DATA FOR THIS EXERCISE:

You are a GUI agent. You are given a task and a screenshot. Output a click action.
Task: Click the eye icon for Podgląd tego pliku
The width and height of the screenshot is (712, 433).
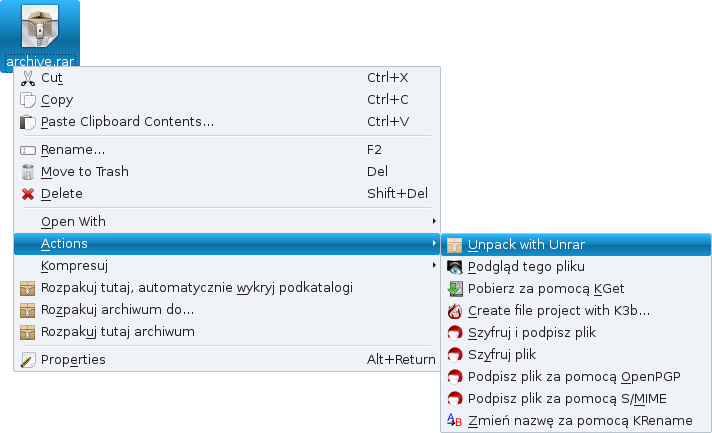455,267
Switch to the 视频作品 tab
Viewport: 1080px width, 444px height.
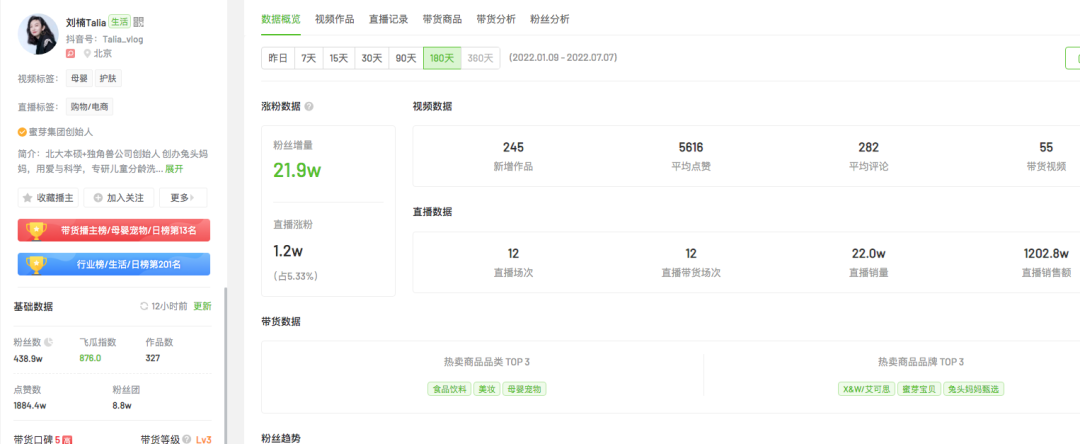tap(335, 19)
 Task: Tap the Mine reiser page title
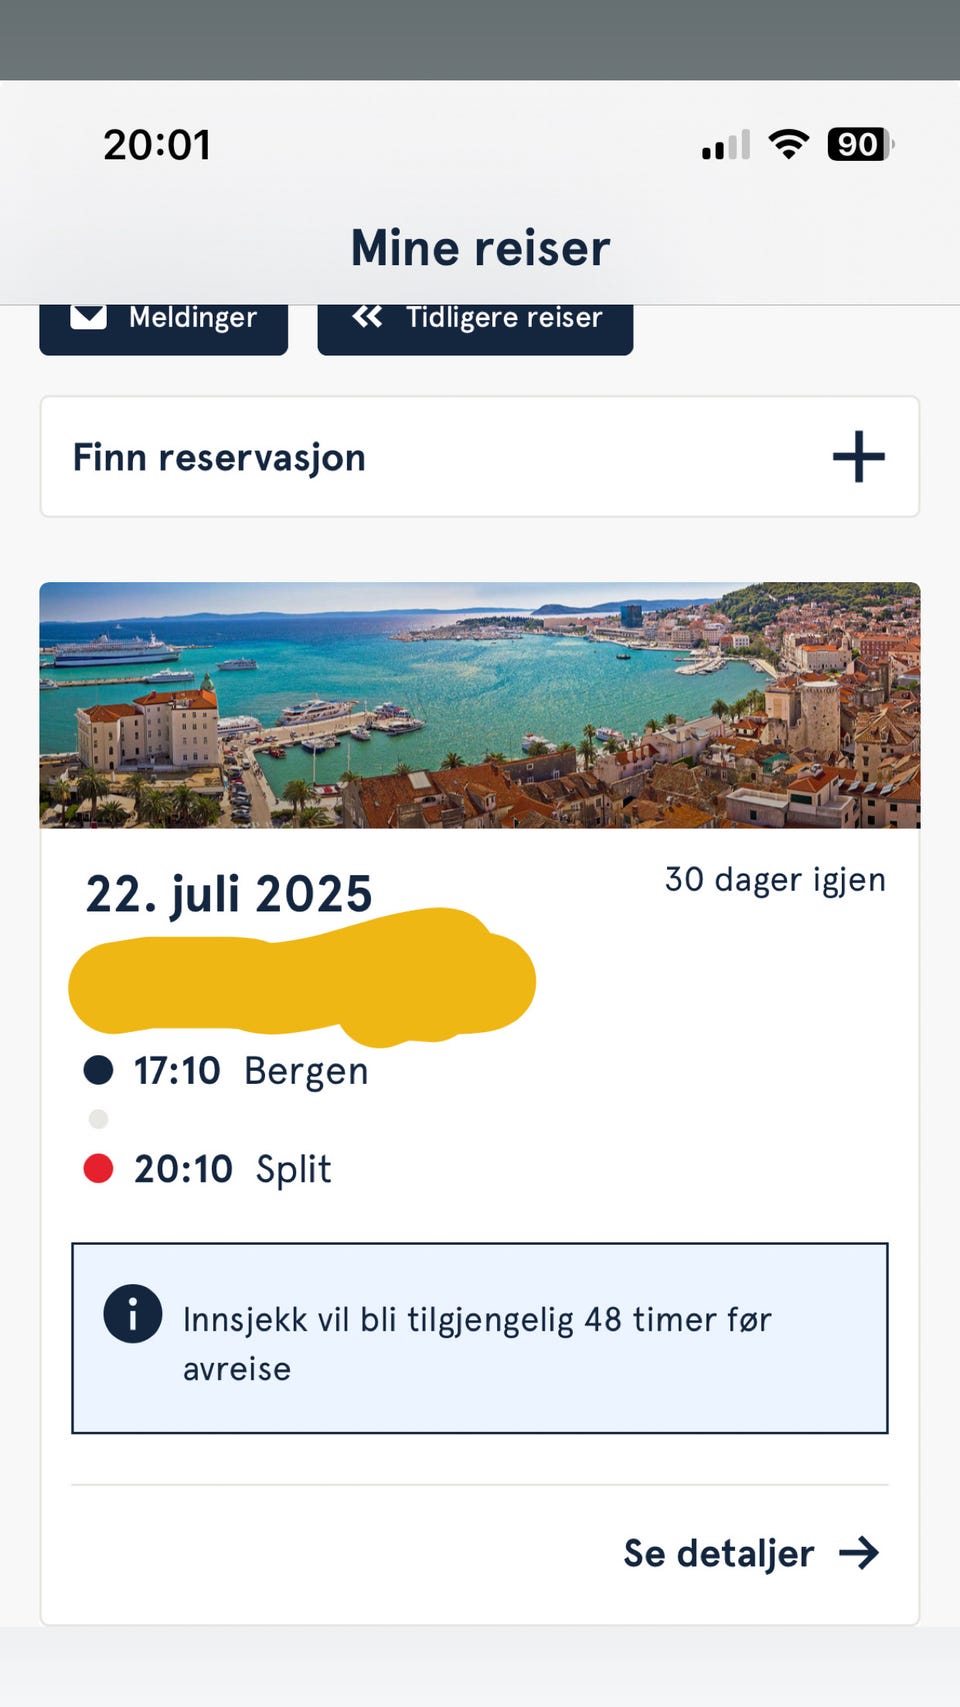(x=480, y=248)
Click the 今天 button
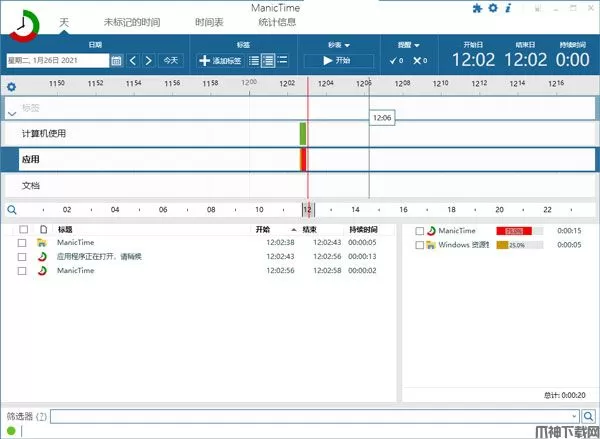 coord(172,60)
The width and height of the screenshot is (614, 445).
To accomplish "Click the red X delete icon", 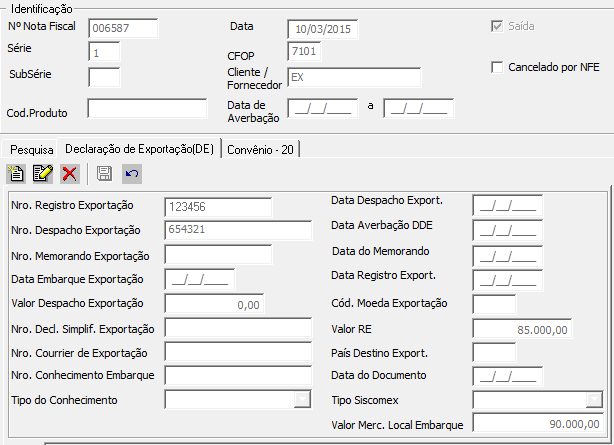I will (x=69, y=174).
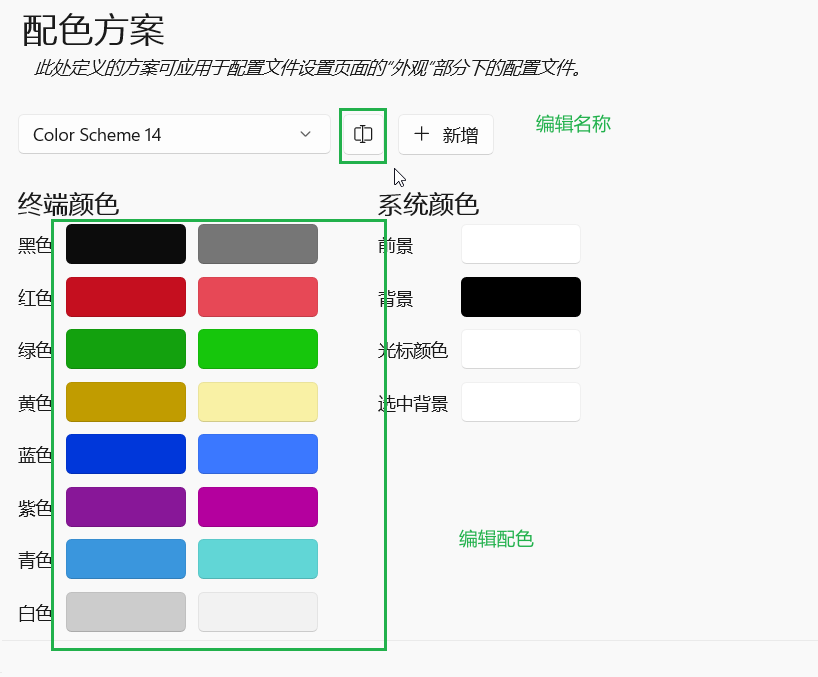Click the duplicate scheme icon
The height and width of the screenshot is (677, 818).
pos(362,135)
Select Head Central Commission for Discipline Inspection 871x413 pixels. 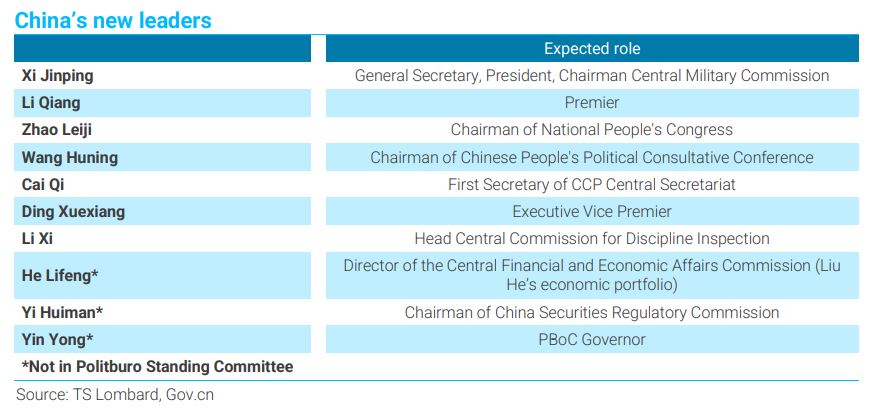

--

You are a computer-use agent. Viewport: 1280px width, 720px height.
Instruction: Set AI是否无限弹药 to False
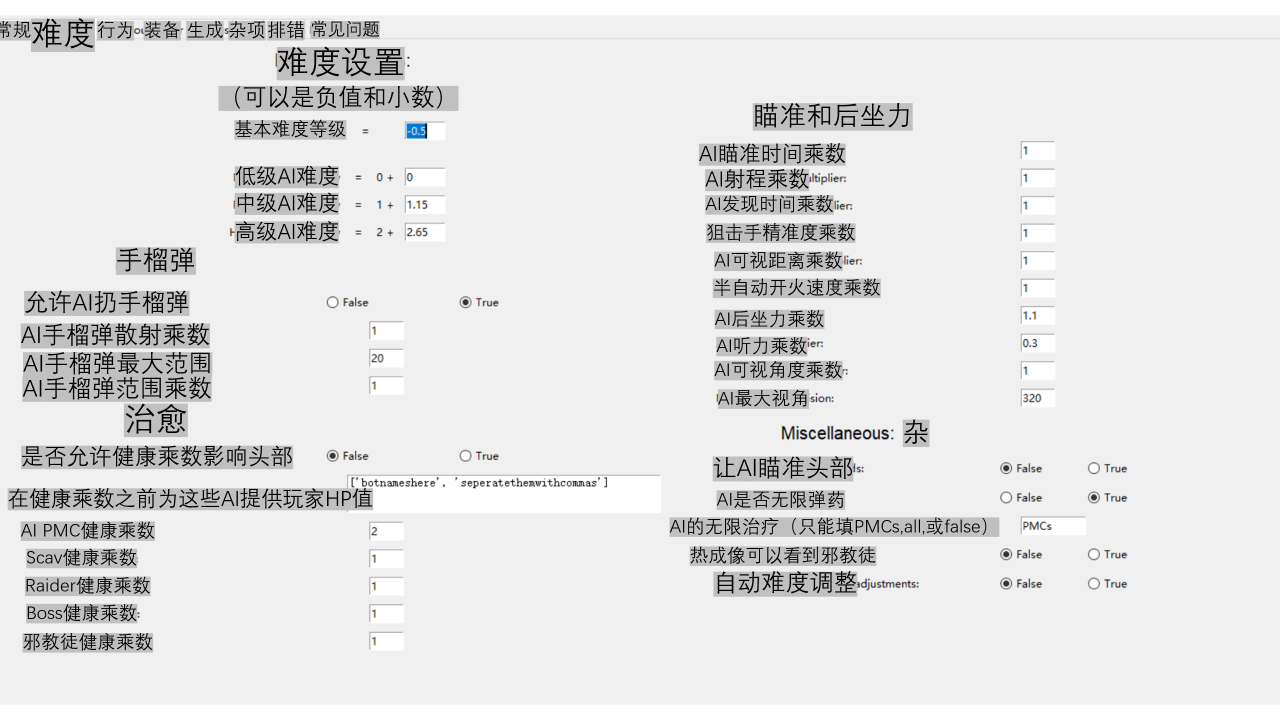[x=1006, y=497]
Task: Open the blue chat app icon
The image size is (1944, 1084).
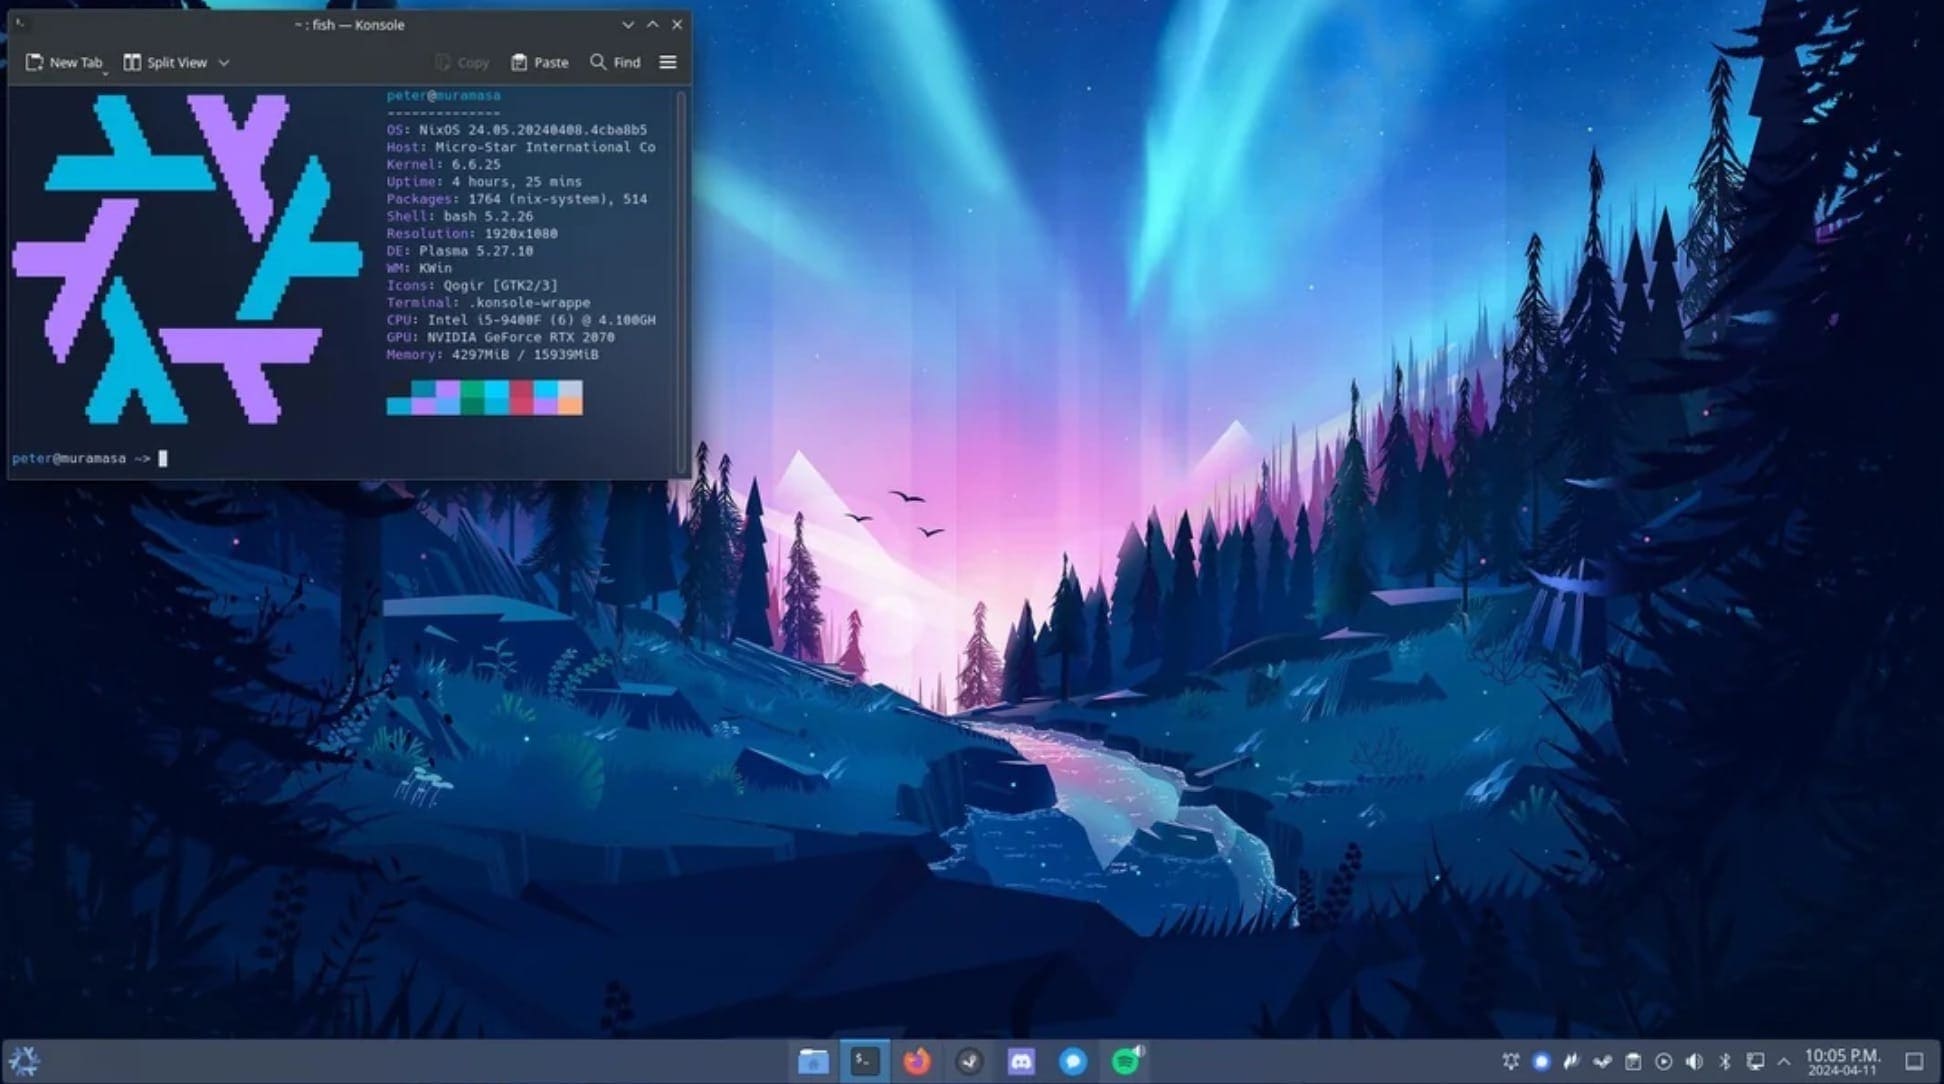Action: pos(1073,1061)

---

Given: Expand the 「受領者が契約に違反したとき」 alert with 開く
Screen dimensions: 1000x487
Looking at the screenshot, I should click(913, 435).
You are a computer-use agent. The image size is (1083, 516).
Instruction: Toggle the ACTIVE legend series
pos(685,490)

TO DO:
All lines with the word "agent" should be copied from the material above.

TASK ANSWER:
You are a GUI agent. You are given a task and a screenshot. Output a click action.
You are a computer-use agent. Viewport: 1280px width, 720px height.
You are a computer-use agent. The image size is (1083, 516).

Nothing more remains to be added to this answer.